PROBLEM TO SOLVE: What lines in the records below contain the string "Tiết"? Copy every one.

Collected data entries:
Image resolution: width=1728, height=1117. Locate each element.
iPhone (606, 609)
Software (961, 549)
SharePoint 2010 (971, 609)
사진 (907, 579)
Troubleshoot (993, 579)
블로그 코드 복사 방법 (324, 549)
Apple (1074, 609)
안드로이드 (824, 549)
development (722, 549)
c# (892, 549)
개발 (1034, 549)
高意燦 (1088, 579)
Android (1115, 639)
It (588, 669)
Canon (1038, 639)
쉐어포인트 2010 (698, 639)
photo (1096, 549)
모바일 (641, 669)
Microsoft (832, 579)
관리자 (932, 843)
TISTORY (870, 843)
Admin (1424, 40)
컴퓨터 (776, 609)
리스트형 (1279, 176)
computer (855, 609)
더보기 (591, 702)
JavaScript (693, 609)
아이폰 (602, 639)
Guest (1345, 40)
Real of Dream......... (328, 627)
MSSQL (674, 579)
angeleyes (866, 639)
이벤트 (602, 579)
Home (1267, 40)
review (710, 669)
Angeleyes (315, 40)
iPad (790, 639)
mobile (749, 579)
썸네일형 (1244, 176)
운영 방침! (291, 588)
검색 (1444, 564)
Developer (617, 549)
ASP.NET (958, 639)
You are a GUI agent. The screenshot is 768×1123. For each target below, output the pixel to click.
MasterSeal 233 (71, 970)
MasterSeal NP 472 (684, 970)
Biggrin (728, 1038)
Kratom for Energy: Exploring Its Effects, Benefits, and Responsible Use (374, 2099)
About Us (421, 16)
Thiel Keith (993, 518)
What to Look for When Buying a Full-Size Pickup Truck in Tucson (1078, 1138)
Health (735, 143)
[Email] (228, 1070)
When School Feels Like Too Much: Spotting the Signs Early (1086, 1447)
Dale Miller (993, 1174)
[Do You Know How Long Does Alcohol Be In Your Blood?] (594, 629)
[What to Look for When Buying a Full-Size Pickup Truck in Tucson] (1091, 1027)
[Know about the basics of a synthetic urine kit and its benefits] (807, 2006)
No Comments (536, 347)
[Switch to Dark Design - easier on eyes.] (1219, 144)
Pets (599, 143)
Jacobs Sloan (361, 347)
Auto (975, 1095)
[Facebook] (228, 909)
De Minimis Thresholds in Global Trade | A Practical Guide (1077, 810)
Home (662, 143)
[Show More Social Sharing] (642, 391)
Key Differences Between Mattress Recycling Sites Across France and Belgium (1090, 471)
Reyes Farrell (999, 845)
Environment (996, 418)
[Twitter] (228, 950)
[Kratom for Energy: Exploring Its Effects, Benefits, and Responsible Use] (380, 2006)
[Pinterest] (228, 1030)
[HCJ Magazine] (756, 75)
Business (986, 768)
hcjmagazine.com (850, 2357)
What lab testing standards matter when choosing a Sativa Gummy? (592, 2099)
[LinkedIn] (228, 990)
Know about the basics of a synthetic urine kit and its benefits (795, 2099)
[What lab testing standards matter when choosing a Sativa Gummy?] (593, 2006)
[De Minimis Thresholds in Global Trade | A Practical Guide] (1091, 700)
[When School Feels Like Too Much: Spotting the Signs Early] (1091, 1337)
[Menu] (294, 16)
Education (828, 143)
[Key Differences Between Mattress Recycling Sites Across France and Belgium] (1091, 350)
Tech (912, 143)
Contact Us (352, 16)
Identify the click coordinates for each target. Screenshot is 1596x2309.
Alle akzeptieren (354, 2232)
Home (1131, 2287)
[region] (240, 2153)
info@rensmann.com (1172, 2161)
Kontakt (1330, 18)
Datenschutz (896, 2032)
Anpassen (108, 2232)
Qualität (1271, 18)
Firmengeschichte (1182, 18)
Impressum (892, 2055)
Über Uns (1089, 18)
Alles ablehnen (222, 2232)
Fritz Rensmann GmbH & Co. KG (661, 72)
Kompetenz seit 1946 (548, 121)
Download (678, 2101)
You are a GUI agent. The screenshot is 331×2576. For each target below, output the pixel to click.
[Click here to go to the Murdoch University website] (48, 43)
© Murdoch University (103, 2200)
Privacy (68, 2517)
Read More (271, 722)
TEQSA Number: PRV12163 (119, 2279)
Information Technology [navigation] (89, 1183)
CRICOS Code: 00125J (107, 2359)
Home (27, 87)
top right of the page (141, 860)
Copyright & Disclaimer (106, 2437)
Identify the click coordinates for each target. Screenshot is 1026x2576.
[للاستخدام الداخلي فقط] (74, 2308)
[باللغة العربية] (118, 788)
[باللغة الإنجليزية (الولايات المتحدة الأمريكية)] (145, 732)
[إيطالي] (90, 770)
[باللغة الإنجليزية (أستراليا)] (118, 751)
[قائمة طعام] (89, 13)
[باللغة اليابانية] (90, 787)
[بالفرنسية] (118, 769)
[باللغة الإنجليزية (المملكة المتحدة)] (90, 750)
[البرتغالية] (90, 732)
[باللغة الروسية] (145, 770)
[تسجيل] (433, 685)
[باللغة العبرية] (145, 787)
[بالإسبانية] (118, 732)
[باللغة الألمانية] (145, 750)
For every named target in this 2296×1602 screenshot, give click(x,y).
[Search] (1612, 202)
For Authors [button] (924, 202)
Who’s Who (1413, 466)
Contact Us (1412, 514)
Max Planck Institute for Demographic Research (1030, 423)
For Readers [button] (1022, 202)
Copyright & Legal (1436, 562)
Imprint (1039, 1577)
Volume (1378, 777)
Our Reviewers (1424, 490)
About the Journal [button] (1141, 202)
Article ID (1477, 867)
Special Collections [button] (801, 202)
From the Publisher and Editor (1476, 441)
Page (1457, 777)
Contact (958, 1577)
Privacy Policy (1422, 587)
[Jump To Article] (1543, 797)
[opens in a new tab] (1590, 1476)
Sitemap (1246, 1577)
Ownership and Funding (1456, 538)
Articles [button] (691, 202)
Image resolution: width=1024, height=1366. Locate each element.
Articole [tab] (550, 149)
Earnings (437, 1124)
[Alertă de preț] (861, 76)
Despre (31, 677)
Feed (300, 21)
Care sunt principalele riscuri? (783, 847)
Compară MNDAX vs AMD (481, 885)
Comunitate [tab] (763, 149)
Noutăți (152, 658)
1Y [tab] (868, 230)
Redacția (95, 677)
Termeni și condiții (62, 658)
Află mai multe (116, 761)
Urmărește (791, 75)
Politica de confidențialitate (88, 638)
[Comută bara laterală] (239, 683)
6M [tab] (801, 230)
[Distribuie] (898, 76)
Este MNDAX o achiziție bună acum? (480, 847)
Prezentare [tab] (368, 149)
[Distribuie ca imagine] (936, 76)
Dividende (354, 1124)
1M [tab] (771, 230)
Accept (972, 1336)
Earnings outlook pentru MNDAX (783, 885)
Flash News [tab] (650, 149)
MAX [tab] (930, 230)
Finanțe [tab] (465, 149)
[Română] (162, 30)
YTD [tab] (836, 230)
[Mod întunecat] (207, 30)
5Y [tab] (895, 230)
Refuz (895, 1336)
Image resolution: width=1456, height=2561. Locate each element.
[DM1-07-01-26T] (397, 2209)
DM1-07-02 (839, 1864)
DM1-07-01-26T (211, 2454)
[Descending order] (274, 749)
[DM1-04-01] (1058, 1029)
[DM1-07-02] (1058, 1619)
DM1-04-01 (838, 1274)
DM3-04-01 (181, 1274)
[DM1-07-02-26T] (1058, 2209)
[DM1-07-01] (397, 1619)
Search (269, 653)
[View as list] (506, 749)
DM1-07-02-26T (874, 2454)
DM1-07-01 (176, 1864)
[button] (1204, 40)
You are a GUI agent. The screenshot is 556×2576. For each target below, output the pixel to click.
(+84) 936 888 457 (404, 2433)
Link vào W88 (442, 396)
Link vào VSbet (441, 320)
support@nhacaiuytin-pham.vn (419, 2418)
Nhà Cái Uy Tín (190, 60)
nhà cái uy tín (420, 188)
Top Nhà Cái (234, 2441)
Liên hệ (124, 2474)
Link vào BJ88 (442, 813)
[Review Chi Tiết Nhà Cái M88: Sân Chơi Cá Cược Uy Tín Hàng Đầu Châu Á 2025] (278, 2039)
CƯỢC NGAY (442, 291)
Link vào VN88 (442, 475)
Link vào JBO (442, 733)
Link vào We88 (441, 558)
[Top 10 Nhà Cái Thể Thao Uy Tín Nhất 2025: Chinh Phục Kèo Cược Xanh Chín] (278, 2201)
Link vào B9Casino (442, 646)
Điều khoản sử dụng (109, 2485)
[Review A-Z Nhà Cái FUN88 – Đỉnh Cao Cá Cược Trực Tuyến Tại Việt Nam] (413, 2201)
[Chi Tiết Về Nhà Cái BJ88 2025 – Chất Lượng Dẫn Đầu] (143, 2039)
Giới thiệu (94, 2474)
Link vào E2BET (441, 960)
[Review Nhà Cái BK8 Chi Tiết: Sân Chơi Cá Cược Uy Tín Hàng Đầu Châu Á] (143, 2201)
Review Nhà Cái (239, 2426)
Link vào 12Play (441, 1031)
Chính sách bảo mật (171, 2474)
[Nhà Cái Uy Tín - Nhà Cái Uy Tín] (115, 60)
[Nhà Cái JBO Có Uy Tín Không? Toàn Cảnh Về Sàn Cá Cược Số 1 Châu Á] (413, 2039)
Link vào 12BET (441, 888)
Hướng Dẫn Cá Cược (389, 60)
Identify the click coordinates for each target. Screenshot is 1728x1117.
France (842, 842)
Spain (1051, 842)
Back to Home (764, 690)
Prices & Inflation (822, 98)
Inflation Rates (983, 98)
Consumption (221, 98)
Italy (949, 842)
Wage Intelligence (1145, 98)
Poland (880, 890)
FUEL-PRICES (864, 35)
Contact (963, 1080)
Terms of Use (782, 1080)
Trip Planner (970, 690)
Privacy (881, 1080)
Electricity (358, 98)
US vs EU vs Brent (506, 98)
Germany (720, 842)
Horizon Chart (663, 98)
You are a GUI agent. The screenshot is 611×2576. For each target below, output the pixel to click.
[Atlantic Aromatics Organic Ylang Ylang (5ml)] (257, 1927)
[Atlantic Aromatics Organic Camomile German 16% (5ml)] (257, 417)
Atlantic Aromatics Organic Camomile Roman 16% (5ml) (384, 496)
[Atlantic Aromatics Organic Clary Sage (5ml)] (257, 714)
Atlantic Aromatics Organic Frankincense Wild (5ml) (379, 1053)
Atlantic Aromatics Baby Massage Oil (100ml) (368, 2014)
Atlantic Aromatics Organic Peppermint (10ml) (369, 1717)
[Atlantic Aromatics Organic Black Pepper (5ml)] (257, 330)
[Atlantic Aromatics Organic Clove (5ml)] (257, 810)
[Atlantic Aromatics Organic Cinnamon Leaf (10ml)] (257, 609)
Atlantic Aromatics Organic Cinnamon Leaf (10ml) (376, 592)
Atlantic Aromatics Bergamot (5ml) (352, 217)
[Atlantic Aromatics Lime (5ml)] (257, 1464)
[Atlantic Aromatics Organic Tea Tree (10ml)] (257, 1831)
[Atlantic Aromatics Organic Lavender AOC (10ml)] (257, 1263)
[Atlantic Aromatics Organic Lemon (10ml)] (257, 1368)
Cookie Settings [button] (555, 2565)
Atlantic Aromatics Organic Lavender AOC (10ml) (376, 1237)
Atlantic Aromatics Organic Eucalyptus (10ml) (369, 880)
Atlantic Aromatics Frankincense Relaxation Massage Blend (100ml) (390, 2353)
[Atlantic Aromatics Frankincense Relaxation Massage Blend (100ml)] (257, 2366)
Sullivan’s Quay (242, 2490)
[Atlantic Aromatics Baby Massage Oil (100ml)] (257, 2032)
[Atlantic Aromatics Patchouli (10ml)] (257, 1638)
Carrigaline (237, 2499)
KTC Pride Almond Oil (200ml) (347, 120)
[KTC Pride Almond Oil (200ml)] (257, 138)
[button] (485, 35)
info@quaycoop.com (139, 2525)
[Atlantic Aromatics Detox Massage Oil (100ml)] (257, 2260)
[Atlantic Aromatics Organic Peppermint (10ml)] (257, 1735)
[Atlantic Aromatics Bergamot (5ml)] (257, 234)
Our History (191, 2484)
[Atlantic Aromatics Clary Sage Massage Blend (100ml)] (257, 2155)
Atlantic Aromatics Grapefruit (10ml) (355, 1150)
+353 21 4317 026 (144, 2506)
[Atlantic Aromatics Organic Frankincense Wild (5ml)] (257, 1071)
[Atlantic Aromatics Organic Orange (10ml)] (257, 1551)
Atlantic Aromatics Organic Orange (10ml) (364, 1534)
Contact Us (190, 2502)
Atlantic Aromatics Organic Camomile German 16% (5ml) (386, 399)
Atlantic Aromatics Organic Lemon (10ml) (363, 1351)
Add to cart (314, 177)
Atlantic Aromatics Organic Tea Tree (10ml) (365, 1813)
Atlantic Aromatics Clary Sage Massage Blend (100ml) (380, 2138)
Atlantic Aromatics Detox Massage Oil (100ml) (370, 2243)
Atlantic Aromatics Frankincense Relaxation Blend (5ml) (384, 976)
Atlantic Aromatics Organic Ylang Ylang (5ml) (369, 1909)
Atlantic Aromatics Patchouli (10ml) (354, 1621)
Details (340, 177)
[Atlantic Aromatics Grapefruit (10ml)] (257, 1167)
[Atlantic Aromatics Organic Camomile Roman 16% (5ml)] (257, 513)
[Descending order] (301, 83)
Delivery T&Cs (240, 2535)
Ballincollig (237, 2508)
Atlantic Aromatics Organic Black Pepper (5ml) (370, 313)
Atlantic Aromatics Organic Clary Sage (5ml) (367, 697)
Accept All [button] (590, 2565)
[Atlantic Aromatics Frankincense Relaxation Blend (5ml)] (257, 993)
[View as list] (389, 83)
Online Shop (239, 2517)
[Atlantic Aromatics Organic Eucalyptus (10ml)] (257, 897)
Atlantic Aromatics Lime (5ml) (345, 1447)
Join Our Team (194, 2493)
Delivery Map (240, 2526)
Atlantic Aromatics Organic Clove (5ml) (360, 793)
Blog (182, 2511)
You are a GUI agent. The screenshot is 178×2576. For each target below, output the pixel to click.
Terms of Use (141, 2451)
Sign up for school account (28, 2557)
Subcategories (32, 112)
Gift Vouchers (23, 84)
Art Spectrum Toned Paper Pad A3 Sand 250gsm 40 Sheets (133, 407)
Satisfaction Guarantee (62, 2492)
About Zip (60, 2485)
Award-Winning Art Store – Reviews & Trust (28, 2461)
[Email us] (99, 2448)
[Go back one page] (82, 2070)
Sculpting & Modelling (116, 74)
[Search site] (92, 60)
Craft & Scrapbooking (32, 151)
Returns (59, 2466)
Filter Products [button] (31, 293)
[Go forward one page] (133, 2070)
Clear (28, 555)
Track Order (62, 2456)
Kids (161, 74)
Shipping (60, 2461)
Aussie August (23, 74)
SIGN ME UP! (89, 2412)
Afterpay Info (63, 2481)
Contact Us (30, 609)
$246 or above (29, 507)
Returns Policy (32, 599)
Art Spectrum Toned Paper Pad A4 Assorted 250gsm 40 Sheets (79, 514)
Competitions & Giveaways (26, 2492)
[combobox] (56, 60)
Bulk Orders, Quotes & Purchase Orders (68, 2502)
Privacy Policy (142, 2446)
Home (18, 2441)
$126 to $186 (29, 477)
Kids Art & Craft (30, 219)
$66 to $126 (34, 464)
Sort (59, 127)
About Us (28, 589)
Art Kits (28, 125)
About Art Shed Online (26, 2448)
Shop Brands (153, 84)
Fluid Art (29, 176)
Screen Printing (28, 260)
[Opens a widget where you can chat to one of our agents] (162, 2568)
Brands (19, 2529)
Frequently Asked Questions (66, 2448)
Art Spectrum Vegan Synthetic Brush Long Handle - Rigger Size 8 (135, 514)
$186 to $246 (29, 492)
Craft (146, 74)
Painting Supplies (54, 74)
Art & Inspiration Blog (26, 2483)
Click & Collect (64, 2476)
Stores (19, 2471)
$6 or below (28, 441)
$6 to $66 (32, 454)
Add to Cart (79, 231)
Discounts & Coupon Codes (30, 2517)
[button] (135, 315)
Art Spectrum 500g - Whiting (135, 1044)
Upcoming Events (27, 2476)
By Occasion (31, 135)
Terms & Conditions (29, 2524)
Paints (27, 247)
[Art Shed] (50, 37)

ANSWER BOX:
[Review Chi Tiết Nhà Cái M88: Sân Chơi Cá Cược Uy Tín Hàng Đầu Châu Á 2025] (278, 2039)
[Chi Tiết Về Nhà Cái BJ88 2025 – Chất Lượng Dẫn Đầu] (143, 2039)
[Review Nhà Cái BK8 Chi Tiết: Sân Chơi Cá Cược Uy Tín Hàng Đầu Châu Á] (143, 2201)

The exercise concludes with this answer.